De hopmarkt wordt momenteel gekenmerkt door een niet alleen conjuncturele maar ook structurele overschotsituatie; het zou dan ook nuttig zijn de productie terug te schroeven door het hopareaal in de Europese Unie te verkleinen.

De vanaf de oogst 1998 voor een periode van vijf jaar voorgestelde saneringsmaatregelen betreffen het tijdelijk uit productie nemen en/of het rooien van hopakkers.

Met het oog daarop wordt de producentengroeperingen meer ruimte gegeven, zonder echter aan de huidige budgettaire beperkingen te raken.

Voor de beide voorgestelde maatregelen kan vrij worden gekozen door de lidstaat, de producentengroepering of de individuele producent.

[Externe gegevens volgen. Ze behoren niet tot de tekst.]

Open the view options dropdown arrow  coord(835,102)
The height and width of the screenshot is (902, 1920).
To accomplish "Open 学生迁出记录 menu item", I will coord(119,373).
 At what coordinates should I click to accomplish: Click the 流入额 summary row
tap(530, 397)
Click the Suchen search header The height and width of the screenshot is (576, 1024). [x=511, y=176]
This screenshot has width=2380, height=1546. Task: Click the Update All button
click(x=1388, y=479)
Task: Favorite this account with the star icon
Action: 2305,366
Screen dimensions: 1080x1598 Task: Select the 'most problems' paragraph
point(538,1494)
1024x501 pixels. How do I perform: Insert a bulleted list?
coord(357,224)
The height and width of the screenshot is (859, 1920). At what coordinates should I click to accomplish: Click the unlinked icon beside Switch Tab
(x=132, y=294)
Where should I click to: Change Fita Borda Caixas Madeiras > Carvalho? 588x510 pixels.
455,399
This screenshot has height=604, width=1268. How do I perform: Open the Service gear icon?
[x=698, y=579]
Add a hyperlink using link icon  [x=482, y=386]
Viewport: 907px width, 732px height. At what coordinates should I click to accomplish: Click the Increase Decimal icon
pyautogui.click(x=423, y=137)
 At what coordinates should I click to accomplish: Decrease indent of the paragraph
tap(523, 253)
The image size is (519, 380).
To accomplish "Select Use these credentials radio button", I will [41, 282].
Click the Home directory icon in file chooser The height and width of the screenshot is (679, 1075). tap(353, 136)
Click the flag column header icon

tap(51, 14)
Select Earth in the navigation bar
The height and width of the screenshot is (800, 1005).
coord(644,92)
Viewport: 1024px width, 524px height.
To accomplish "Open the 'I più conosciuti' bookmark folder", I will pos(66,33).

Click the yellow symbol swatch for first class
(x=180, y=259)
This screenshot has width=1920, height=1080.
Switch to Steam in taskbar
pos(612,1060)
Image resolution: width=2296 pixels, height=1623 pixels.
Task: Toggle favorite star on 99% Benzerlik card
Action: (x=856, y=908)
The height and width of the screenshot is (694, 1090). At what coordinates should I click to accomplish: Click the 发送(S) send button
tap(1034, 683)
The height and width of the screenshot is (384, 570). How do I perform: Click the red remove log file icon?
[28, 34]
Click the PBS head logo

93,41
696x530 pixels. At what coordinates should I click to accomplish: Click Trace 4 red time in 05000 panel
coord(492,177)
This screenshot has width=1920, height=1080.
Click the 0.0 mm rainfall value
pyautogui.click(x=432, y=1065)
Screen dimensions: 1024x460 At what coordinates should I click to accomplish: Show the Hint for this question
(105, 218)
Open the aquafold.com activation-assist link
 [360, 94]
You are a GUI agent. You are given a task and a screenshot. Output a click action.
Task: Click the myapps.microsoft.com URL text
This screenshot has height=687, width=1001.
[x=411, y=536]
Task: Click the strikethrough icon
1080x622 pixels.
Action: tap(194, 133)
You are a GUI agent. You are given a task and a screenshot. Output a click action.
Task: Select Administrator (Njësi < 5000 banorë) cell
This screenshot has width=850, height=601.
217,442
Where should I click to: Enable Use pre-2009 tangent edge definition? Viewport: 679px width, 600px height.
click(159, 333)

Deze maatregelen zullen worden uitgevoerd door:

- 'tijdelijk uit productie nemen' en 'rooien' op te nemen in de lijst van speciale maatregelen die op het niveau van de producentengroeperingen kunnen worden uitgevoerd om de productie gezamenlijk aan de eisen van de markt aan te passen,

- een financiële bijdrage op het niveau van de producentengroeperingen te financieren via inhouding op de steun aan de producenten (niet meer dan 20%). Met deze bijdrage worden de werkelijke kosten in verband met de toepassing van deze maatregelen en de gederfde inkomsten vergoed,

- gedurende ten hoogste vijf jaar voor de tijdelijk uit productie genomen of gerooide oppervlakten aan de producenten een vergoeding uit te keren ter waarde van het steunbedrag dat zij zouden hebben ontvangen bij een werkelijke oogst, mits aan een aantal voorwaarden is voldaan.